The expectation and the thrill? I know it again from Harry Potter .. ;)

Ostin Torre said...

Veronica, as much as i love technolgy and the ease with which we can access our favourite tunes, i too remember the feelings you described, entering a record store with anticipation of finding a long awaited album release... I still read the liner notes but the writing is much smaller now!

And thank you for inviting me to present a plea to your audience of readers. I am Ostin Torre (unsigned songwriter/music performer) I have entered my latest music video in a competition and i need votes! If you have the time, please just do the following, first click on the link below
http://www.babelgum.com/musicnation-video-award/
then search for Ostin Torre on the search option of their page. Ostin Torre - ALIVE should appear, click on the black video screen, it should open up to a larger screen then click on that screen and a green link should appear beside it on the right. When you click that it will prompt you to download the plug in.
Once that is done you can play my video for ALIVE, while it is playing it is possible to vote, this is where i can realy use your help.. You can only vote once a day and the competition began on the 18th of November, everyday and every vote counts, the prize being a recording contract!

If you can help, please do!
OT

Veronica said...

My pleasure Ostin. You know how much I love your music. I'm listening to Space Cowboy remix right now.

Adrienne said...

Loved this one. Two thoughts surfaced (or it may have been gas).

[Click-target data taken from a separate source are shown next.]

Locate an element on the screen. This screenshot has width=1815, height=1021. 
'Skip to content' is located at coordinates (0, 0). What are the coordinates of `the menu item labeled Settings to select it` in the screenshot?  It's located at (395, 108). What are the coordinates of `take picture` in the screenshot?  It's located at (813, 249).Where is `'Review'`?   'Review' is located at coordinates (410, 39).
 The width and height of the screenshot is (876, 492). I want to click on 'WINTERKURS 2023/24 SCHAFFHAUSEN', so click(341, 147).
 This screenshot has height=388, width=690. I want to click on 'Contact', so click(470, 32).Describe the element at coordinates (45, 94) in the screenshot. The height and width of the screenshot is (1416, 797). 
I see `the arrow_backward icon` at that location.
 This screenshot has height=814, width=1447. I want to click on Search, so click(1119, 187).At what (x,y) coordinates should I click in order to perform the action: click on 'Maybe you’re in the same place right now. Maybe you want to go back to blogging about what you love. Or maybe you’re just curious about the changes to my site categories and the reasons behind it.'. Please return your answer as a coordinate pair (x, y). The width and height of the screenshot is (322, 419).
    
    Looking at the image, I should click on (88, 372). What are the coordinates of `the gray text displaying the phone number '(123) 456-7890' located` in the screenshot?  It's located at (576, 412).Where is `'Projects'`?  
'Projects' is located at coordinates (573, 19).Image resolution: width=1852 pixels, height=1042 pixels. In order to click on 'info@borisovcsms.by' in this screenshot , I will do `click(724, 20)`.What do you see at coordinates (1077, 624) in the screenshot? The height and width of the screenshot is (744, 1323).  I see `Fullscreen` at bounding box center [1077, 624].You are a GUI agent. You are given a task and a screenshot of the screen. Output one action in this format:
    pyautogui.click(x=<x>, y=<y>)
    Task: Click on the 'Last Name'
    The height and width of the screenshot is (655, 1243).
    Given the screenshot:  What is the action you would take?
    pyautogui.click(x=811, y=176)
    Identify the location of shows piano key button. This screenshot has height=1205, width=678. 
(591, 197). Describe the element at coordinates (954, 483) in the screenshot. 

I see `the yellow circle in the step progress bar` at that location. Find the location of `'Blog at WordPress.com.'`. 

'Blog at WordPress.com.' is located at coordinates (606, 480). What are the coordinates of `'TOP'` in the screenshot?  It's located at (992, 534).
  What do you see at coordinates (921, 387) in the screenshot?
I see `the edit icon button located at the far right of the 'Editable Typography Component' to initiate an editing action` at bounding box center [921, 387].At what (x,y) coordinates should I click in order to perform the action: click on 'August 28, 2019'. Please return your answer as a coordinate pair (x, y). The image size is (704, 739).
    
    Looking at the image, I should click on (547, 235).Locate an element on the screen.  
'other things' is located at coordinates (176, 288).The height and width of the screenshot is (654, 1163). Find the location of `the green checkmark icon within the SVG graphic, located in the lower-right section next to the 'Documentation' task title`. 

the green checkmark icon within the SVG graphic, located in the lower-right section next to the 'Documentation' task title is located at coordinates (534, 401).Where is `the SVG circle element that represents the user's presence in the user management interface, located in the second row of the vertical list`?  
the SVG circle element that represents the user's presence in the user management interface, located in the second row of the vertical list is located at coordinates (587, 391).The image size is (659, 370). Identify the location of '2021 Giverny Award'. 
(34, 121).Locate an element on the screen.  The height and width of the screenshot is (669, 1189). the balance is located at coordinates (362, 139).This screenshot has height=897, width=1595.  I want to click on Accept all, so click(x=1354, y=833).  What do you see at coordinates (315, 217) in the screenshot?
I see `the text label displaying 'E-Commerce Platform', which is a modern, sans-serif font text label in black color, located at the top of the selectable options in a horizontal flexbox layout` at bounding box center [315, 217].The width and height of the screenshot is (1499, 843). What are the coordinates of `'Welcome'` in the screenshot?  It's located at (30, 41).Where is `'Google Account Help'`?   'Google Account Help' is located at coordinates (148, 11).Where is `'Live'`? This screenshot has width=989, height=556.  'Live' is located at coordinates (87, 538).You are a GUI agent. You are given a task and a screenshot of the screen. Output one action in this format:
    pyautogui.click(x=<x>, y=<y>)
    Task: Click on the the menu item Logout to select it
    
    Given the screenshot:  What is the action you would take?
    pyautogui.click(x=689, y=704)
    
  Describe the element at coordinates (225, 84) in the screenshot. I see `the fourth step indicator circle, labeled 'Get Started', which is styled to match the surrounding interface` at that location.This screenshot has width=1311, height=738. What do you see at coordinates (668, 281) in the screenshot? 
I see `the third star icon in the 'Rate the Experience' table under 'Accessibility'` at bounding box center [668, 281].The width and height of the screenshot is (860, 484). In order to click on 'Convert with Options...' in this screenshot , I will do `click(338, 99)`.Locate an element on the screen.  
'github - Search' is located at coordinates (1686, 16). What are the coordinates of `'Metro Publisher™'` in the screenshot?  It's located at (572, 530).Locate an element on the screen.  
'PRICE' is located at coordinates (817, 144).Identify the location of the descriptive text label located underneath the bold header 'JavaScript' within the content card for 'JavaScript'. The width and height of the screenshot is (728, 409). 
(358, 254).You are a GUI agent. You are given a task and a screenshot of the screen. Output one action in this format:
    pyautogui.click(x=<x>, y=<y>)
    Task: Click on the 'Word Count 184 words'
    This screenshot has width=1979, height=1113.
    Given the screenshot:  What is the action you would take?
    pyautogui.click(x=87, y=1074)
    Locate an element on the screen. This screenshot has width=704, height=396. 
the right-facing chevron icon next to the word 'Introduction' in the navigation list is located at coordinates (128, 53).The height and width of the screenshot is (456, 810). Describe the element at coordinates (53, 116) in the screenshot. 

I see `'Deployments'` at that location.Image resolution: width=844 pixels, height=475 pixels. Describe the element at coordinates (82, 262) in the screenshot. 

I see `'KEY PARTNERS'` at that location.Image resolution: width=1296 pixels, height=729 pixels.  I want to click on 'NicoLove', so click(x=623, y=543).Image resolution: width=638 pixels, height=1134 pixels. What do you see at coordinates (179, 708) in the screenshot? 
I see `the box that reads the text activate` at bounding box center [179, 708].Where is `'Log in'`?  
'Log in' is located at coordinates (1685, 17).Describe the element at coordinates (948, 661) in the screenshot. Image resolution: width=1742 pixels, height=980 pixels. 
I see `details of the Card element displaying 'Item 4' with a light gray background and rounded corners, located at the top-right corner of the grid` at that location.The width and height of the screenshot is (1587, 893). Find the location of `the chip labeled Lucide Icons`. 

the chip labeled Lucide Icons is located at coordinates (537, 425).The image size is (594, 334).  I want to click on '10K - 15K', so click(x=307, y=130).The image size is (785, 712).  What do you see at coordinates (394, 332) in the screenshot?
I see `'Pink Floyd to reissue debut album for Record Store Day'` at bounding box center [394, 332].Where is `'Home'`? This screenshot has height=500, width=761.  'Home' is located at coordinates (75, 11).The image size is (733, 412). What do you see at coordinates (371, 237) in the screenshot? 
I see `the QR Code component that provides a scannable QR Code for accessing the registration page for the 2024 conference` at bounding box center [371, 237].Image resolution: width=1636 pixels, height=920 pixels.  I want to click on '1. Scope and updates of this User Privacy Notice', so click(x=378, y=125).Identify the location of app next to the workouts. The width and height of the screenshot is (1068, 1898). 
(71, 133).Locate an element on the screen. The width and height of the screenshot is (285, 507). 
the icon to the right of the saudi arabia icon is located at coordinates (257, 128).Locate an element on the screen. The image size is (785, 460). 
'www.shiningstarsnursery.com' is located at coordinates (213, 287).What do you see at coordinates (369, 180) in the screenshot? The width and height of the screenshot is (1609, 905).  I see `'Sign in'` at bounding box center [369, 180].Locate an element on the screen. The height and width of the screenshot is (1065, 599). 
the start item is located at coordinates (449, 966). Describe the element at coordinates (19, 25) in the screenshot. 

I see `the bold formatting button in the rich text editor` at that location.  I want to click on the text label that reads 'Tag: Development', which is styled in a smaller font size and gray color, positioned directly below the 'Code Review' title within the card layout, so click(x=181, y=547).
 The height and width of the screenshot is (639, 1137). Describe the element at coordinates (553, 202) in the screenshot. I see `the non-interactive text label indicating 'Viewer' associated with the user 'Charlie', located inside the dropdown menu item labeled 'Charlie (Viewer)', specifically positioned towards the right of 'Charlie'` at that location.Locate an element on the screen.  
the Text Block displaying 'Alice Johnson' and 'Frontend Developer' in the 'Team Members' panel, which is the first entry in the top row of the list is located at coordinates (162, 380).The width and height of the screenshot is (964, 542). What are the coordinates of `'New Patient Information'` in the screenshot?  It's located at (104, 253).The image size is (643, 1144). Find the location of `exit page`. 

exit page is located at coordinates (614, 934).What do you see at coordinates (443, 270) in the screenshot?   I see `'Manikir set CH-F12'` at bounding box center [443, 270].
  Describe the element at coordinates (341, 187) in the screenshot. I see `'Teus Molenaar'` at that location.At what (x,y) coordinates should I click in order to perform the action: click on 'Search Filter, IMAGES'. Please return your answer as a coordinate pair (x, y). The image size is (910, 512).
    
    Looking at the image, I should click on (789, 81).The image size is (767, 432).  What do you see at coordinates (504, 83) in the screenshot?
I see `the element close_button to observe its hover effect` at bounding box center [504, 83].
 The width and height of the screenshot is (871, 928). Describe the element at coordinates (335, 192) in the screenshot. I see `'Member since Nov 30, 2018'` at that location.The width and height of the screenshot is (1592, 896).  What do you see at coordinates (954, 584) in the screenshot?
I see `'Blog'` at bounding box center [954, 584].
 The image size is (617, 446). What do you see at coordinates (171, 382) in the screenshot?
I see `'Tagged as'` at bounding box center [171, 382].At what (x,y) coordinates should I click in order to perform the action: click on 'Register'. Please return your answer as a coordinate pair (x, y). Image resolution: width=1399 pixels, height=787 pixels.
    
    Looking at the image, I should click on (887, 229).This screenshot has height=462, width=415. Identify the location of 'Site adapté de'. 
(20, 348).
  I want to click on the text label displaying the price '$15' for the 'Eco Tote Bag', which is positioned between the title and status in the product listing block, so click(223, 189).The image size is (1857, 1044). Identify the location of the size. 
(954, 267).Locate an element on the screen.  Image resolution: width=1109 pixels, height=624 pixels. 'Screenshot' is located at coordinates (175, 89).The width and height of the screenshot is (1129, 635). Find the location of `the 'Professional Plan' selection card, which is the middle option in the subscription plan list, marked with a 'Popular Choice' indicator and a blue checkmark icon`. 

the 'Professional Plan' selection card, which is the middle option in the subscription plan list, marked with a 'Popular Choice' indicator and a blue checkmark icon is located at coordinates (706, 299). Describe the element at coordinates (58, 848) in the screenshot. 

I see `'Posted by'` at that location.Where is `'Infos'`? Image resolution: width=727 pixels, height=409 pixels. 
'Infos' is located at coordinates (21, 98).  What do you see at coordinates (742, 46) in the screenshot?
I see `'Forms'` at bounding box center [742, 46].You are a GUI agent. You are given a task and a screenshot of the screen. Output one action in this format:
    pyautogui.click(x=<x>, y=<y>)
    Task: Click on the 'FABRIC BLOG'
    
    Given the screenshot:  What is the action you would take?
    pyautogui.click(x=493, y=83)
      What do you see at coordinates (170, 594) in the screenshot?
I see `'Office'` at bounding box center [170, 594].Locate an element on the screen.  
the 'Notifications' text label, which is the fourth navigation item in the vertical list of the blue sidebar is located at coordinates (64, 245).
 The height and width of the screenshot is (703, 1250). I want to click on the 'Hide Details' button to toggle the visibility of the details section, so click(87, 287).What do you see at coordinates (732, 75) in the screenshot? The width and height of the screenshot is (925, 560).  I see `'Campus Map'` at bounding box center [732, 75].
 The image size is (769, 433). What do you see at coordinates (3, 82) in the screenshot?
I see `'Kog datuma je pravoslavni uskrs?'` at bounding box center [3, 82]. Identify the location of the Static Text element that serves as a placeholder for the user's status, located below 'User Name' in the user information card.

First, I do love the availability of music that we have. From garage or more likely spare bedrooms with computers and musicians... to listener. Perhaps with one click. From upload to download. Anywhere. Anything. It's almost magical or divine, the expanse of it all. We're all richer for the availability and exposure.

Yet, we have lost adolescent pangs, waiting for your record to come out. Or waiting for it on the radio, and using your youth, speed and agility to negotiate the situation as to hear the song, do the double digit depression of record and play... After the dj stops talking but before the singer starts singing. Then you had to listen for the end in sort of the reverse order. The dj talking over the end was a bitch, but a cost of doing business. The real wild card was the dog barking or the phone ringing. Or... your mother.

We've lost the tangibility of the album, the grooves, the needle, the artwork, and the mere presence and proximity between the listener and the machine.

The second thing, is quite simple. The writing, the content, the author, the reach through cyberspace, the comments; all of these exponentially build on this experience? And what is this experience? Blogging? Writing? Chatting?

It is all art, fluid and dynamic. And then, what is art I wondered? I didn't need to wander around any more, research, nothing. It just came to me. I felt the meaning of art. I think I would be mostly correct if one definition was: An entity had a thought. And then everything that happens after that, is an infinite evolution, in all fabrics and dimensions.

I don't know if you're following, but it's real and clear to me. I'm not drinking if it sounds messed up. It's probably all been said before, but I felt it and had to express it, and now I'm part of this big, beautiful canvas.